Tudor verwijst naar de regeerperiode van de Tudor monarchen: Henry VII, Henry VIII, Edward VI en Mary I. Tudor valt tussen de loodrechte Gotiek ervoor en de klassieke Palladiaanse stijl die zou volgen op de Jacobijnse periode. Betonnen (verdeelde) ramen en erkers, afgeplatte Tudor bogen, metselwerk gecombineerd met halfhouten constructie, hoge gevels, en decoratieve schoorstenen overheersten.Elizabethan verwijst naar de” gouden periode ” van het bewind van Koningin Elizabeth I , De tijd van Shakespeare en de Engelse Renaissance. Onze stijl aanduiding “Tudor” wordt vaak verondersteld om de invloed van deze periode. Jacobus verwijst naar het bewind van koning Jacobus I . Jacobethan is een woord dat in de jaren 1930 werd gebruikt om te verwijzen naar “baroniale” Engelse Revivalarchitectuur die elementen combineerde uit de Elizabethaanse en Jacobijnse periode..
Tudor Revival Interiors
House exteriors liep van somber naar grillig-maar het interieur was grondig modern voor de tijd. Een minder formele woonkamer had de salon vervangen. De keuken had Elektrische Apparaten en een eethoek; de eerste verdieping had een damestoilet. Tudor sentiment kan alleen te zien zijn in ramen, een Tudor-arch schouwmantel, of een” middeleeuwse ” trap newel.
de vroege golf van Engelse heropleving huizen was luxe, vaak met twee verdiepingen grote hallen met baroniale open haarden en dure lambrisering muren. Rijke voorsteden voorbeelden kunnen een hoge plafonds hebben (of step-down) grote kamer, misschien met een houten plafond. Veel spec-built modellen ca. 1925-1945, echter, had generieke interieurs net als die in late bungalows, Nederlandse kolonialen, en Spaanse Revival huizen. Gewelfde deuropeningen, Franse deuren en gekantelde plafonds waren populair in al deze.

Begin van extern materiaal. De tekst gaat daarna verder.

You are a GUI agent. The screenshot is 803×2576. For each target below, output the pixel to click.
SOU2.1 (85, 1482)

plafondbalken, raam-en deurbehuizingen, wainscots en trappen hadden de neiging donker en zwaar te zijn, gemaakt van gebeitst eiken of kastanje met was afgewerkt. Net als in de eetzalen voor Kunst & ambachten waren wainscottes groter dan die in koloniale herenhuizen. Damast wandbekleding was Geschikt over wainscots. Mock age werd voorgesteld door ruwe troweled gips of een getextureerde muurafwerking, vaak geschilderd een ivoren kleur. Vloeren waren vaak brede eiken planken, hoewel leisteen en donkere tegels werden gebruikt in hallen en keukens. Axminster of Perzische tapijten gedeeltelijk overdekte vloeren. Zware ijzeren hardware aangevuld zware metalen verlichtingsarmaturen. Wandtapijten, geweien en taxidermie opgehangen aan muren. Motieven waren onder andere schilden en andere heraldische beelden, vierbladeren en eikenbladeren en eikels.
Oudengels motief
vroege Landhuizen, de Engelse Cottage-stijl, en bekende vakwerk Tudors zijn allemaal varianten van een romantische Oudengelse revival.

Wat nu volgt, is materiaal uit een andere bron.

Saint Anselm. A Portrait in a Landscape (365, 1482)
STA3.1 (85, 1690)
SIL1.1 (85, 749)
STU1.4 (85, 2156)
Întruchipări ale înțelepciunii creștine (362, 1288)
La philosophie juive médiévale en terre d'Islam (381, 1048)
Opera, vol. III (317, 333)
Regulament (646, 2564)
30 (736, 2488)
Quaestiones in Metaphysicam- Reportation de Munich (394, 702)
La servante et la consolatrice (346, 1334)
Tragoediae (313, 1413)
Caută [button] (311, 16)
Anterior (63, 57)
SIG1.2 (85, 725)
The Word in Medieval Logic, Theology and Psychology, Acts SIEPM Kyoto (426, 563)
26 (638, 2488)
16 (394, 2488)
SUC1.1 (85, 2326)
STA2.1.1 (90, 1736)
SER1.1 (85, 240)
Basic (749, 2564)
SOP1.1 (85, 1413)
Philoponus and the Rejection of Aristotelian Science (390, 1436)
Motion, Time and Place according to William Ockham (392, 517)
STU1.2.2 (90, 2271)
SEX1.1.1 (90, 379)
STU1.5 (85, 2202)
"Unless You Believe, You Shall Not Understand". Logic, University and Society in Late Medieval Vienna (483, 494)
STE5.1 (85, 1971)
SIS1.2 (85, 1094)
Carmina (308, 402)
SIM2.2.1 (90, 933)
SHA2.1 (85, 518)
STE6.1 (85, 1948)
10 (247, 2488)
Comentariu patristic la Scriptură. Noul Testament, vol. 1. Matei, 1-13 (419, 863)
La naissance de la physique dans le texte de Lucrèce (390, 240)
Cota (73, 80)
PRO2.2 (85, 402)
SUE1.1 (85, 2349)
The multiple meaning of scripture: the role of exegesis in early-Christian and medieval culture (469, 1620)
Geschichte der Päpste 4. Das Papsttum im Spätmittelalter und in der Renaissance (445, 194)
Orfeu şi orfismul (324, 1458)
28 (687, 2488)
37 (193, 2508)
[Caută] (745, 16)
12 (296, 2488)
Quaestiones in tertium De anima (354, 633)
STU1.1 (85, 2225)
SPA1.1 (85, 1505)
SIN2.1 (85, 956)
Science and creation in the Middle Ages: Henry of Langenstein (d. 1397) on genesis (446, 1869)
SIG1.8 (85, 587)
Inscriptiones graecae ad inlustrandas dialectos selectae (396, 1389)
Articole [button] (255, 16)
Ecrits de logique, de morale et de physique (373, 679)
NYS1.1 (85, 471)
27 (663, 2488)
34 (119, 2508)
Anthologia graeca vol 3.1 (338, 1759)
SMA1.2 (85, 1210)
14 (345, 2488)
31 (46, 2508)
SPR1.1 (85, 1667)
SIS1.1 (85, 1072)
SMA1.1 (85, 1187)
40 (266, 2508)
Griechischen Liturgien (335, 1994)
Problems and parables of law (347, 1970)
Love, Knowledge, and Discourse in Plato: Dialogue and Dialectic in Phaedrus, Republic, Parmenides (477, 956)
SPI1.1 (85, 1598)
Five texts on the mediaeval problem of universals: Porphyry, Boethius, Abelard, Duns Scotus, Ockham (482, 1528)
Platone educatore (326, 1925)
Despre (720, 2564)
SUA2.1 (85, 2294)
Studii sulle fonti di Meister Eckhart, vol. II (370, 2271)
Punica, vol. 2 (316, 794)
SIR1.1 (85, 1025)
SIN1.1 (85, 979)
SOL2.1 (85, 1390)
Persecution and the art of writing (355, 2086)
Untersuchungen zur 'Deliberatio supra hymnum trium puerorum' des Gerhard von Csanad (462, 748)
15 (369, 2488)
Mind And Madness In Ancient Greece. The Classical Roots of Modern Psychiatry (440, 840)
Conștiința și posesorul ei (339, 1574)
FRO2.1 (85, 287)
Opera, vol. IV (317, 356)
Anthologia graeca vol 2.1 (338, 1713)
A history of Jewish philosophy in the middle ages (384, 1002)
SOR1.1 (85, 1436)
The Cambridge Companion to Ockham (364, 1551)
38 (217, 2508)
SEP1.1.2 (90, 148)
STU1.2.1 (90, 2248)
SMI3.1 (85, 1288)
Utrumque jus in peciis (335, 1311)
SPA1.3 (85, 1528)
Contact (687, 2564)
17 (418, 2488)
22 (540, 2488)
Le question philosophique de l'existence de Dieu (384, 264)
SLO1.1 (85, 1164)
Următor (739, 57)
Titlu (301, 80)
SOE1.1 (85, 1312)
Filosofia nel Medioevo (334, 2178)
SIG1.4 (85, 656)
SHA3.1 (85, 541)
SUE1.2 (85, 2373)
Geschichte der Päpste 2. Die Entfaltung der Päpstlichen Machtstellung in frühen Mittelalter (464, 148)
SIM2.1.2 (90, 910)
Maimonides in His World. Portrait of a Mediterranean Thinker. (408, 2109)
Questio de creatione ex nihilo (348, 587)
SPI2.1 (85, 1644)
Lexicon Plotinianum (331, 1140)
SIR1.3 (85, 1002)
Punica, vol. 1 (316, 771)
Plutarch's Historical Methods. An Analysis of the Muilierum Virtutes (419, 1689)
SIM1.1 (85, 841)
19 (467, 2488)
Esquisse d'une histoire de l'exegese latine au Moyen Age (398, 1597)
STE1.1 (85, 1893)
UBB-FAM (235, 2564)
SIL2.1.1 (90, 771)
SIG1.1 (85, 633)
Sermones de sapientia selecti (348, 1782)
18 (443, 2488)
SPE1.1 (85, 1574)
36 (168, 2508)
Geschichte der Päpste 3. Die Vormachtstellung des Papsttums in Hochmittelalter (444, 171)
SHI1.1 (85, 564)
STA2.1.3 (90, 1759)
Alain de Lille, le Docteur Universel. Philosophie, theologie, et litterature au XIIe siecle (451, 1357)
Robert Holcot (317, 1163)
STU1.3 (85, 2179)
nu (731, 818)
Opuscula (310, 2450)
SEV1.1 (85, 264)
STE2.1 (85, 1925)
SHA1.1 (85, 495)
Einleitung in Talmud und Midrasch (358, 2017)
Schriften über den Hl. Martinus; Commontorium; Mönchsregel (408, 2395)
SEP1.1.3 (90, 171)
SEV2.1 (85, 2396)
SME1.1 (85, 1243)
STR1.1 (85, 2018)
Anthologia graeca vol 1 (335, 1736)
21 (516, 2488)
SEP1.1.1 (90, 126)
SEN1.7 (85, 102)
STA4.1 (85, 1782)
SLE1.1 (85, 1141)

steile geveldaken: een typisch bouwershuis met kruisgevel, zelfs huizen met houten omlijsting, kan worden getweaked naar Tudor met een steilere dakhelling en een gelede entreehuis of voordeur.
uitgewerkte schoorsteen: Een andere indicator van de Tudor-stijl: een grote of hoge schoorsteen, vaak prominent aanwezig op de voorkant of een kant van het huis. Het kan baksteen of steen hebben patroon.
Oud Engels vormen: het kenmerk van de voorsteden Tudors is Decoratieve vakwerk, zoals op de tweede verdieping van dit huis. Asymmetrie en catslide daken komen vaak voor.